▼

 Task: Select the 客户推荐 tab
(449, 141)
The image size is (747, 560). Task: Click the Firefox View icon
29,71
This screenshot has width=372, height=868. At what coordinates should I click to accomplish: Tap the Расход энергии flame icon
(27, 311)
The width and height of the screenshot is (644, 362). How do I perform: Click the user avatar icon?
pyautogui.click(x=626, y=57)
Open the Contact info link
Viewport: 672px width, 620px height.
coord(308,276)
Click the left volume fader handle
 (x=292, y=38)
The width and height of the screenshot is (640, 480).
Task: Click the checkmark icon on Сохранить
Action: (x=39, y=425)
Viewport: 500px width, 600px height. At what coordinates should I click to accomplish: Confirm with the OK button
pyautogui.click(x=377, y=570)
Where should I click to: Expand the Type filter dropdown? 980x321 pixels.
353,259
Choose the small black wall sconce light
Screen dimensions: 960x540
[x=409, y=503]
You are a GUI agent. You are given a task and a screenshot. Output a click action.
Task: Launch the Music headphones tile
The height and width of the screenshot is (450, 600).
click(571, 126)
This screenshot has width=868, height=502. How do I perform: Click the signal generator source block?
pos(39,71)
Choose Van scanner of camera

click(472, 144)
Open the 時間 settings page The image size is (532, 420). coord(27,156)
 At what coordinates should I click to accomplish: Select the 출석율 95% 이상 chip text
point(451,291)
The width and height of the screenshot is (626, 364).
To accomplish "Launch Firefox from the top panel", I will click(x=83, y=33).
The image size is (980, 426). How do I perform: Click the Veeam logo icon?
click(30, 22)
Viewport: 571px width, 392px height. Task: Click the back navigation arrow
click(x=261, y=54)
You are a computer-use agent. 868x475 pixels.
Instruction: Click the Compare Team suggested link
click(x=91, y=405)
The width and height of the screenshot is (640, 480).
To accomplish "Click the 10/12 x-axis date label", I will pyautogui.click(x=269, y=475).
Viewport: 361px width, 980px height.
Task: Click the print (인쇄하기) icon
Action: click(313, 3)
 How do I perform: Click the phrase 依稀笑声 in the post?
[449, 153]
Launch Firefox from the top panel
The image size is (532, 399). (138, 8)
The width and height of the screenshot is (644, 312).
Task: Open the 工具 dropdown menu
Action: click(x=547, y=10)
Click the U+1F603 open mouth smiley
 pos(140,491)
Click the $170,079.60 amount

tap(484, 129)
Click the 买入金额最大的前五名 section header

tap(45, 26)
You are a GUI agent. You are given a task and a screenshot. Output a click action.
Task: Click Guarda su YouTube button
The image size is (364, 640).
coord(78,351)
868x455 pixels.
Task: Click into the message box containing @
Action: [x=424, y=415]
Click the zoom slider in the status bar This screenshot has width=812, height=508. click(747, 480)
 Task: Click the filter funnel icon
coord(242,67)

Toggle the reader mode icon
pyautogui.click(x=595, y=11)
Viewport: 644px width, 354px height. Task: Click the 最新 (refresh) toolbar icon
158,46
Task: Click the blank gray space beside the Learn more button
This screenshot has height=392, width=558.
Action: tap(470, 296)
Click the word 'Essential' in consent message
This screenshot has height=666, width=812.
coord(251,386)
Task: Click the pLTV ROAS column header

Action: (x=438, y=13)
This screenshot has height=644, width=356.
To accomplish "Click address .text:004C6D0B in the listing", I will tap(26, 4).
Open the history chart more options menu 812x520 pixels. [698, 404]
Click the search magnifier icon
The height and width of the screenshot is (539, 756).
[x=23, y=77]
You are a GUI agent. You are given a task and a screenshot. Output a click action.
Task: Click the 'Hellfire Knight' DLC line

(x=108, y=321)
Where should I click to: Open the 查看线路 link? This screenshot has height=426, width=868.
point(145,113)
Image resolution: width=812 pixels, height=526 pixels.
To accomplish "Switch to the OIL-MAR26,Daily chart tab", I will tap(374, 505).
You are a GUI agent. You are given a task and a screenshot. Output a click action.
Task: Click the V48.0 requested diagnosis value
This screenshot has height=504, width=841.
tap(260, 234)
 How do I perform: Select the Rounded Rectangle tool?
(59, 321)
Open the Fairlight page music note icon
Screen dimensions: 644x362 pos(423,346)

▲

--- Work to be completed ---
If a line in the records above contains the word "chart", copy it.

--- Exercise answer ---
Open the history chart more options menu 812x520 pixels. [698, 404]
To accomplish "Switch to the OIL-MAR26,Daily chart tab", I will tap(374, 505).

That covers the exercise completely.